ASSIGNMENT: Look below for the line that contains "Click the commits list vertical scrollbar", then copy it and each following line exactly, through and including the line that contains "The width and height of the screenshot is (736, 508).".

LISTED ENTRIES:

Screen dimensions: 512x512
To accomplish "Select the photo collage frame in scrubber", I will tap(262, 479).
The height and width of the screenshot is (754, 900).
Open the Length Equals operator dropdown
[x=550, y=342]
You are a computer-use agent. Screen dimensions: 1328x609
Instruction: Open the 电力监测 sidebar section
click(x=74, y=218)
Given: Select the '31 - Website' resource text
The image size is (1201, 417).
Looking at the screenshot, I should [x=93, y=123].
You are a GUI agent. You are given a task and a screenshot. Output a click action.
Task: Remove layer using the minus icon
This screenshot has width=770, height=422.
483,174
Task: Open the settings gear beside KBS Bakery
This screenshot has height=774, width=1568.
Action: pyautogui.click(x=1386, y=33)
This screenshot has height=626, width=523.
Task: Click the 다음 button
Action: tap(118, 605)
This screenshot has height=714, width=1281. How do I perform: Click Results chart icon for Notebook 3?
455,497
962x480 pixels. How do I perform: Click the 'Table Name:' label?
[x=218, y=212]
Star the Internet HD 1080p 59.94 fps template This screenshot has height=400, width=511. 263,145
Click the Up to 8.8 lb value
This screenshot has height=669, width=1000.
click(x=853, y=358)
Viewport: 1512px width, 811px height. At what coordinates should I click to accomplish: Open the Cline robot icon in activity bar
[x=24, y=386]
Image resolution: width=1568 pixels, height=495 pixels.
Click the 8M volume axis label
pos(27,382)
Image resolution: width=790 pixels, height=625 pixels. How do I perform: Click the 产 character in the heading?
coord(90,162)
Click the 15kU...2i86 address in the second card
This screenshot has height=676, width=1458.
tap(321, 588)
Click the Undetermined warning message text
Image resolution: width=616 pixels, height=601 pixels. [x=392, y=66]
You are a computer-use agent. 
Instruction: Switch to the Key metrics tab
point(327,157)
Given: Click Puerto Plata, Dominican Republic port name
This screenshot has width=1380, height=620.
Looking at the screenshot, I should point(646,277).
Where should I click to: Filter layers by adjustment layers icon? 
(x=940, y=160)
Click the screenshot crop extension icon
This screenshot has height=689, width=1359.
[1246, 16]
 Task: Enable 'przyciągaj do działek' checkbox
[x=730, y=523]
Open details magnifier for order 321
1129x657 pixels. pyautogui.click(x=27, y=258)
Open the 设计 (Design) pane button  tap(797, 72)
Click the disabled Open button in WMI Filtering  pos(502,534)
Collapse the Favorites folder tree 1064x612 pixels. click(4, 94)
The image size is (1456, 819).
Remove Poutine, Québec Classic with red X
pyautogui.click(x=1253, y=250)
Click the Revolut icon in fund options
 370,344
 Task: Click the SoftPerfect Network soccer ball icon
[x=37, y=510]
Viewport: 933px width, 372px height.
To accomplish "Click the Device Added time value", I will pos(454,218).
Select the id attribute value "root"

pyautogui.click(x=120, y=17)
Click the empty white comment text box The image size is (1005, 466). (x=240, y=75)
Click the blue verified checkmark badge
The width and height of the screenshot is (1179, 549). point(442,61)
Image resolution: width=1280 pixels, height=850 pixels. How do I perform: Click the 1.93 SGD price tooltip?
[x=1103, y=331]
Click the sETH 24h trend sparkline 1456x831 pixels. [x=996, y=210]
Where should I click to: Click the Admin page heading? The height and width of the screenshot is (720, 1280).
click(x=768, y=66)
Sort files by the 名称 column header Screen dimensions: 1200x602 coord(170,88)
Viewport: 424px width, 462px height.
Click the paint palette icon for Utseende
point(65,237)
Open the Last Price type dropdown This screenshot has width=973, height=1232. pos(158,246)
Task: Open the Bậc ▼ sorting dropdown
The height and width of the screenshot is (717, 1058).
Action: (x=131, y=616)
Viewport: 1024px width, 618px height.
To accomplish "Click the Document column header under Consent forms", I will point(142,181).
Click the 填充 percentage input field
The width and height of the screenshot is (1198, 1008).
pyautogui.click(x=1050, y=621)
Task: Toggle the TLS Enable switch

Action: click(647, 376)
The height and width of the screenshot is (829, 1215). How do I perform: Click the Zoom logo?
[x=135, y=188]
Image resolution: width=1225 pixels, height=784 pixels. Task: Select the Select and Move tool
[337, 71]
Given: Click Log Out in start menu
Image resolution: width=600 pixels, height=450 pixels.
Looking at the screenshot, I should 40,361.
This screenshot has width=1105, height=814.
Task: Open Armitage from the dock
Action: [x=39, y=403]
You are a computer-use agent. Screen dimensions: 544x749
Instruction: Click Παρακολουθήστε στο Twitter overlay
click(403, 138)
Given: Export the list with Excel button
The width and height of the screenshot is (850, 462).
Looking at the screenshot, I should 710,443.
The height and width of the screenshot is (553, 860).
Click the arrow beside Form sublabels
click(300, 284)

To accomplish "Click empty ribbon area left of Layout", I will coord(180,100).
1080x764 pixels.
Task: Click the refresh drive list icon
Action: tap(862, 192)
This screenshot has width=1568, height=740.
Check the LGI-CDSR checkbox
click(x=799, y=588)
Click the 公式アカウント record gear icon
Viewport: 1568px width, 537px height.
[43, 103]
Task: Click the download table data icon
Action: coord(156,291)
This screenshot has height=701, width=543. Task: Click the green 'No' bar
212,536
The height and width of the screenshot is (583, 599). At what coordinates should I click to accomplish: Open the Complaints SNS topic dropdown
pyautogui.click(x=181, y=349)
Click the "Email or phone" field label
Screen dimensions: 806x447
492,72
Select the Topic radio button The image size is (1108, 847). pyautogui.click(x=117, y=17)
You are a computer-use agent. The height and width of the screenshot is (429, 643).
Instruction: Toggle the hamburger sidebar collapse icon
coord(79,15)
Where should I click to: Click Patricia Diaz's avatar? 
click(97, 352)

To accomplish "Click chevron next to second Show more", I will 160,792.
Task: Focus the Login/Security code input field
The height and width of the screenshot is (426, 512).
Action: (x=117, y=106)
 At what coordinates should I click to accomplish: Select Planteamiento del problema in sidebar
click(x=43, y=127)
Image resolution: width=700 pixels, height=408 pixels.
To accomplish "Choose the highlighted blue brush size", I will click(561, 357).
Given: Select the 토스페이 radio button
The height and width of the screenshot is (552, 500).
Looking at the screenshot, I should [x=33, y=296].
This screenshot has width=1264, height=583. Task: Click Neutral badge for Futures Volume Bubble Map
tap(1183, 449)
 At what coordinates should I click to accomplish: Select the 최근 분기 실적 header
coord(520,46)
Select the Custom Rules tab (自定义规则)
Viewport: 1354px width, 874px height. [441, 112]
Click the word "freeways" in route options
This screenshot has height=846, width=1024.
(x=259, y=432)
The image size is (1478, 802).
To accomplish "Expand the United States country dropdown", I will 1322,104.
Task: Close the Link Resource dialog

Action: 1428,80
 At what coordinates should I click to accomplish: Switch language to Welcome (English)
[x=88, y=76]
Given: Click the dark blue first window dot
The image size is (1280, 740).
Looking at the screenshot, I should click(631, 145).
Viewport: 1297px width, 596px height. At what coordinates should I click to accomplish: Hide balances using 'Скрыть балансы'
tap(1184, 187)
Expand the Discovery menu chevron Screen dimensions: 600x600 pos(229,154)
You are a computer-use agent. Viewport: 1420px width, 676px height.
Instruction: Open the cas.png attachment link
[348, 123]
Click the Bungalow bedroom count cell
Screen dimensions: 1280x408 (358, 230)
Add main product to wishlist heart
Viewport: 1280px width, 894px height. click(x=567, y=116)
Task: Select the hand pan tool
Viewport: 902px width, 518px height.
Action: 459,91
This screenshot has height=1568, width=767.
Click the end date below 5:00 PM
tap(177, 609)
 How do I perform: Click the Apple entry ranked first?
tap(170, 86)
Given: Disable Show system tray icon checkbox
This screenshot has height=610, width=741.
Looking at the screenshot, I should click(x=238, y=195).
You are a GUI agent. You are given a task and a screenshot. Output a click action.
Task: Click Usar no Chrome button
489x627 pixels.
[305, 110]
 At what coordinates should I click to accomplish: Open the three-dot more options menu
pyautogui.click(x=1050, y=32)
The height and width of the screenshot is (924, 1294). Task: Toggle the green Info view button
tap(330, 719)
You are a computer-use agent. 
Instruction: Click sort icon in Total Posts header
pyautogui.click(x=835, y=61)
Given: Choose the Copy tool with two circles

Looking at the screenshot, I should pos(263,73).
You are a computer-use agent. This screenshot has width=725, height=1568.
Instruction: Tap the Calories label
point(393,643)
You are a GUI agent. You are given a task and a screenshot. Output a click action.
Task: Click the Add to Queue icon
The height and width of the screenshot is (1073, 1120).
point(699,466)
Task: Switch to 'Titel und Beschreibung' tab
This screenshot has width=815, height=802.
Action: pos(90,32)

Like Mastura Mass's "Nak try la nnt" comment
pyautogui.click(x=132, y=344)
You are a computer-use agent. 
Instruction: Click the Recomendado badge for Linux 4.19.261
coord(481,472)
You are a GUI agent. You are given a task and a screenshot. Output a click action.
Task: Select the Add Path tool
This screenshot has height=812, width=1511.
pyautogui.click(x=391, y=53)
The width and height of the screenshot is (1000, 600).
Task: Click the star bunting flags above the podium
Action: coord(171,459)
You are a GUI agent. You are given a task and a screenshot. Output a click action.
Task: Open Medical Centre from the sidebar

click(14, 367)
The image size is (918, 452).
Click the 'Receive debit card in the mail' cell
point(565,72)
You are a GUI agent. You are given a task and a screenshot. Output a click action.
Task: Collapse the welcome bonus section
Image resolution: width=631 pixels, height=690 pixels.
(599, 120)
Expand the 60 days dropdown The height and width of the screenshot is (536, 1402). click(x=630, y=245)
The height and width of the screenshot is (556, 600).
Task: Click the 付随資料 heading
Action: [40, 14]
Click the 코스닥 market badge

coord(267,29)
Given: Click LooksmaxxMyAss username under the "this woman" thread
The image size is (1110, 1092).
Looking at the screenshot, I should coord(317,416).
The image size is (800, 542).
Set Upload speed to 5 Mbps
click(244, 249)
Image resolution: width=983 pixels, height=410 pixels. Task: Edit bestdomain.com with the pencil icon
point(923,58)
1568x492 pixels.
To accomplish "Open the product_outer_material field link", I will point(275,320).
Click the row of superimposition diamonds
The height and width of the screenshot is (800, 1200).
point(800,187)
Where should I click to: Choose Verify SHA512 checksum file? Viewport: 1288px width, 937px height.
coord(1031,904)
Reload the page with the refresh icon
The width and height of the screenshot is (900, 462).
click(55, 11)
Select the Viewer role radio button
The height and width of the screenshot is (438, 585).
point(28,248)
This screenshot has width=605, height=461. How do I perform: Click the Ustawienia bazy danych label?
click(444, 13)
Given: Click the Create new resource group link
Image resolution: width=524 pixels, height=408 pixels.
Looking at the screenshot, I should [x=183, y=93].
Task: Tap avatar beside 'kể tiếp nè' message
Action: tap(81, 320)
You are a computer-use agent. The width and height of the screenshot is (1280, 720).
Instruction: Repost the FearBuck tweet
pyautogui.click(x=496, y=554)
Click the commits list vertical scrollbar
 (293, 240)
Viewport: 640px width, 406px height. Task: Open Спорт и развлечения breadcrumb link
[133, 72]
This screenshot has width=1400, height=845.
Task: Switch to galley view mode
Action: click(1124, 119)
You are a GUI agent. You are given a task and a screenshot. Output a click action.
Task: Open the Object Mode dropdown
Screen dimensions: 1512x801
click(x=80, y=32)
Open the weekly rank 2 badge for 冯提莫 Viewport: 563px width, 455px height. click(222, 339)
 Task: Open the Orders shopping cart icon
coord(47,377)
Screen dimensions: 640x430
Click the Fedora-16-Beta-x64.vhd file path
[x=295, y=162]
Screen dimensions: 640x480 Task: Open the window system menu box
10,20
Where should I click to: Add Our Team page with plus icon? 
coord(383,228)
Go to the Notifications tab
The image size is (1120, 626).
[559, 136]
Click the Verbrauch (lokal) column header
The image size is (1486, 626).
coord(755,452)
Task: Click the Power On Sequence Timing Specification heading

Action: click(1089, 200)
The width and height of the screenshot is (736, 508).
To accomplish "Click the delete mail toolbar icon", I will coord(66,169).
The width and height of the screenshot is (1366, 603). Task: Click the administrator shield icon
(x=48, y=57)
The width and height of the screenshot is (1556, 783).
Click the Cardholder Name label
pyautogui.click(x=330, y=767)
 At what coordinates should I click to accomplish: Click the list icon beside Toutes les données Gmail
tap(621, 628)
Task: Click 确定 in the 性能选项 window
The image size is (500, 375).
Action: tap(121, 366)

RESPONSE TO THE EXERCISE:
Click the commits list vertical scrollbar
 (293, 240)
Viewport: 640px width, 406px height. Task: Open Спорт и развлечения breadcrumb link
[133, 72]
This screenshot has width=1400, height=845.
Task: Switch to galley view mode
Action: click(1124, 119)
You are a GUI agent. You are given a task and a screenshot. Output a click action.
Task: Open the Object Mode dropdown
Screen dimensions: 1512x801
click(x=80, y=32)
Open the weekly rank 2 badge for 冯提莫 Viewport: 563px width, 455px height. click(222, 339)
 Task: Open the Orders shopping cart icon
coord(47,377)
Screen dimensions: 640x430
Click the Fedora-16-Beta-x64.vhd file path
[x=295, y=162]
Screen dimensions: 640x480 Task: Open the window system menu box
10,20
Where should I click to: Add Our Team page with plus icon? 
coord(383,228)
Go to the Notifications tab
The image size is (1120, 626).
[559, 136]
Click the Verbrauch (lokal) column header
The image size is (1486, 626).
coord(755,452)
Task: Click the Power On Sequence Timing Specification heading

Action: click(1089, 200)
The width and height of the screenshot is (736, 508).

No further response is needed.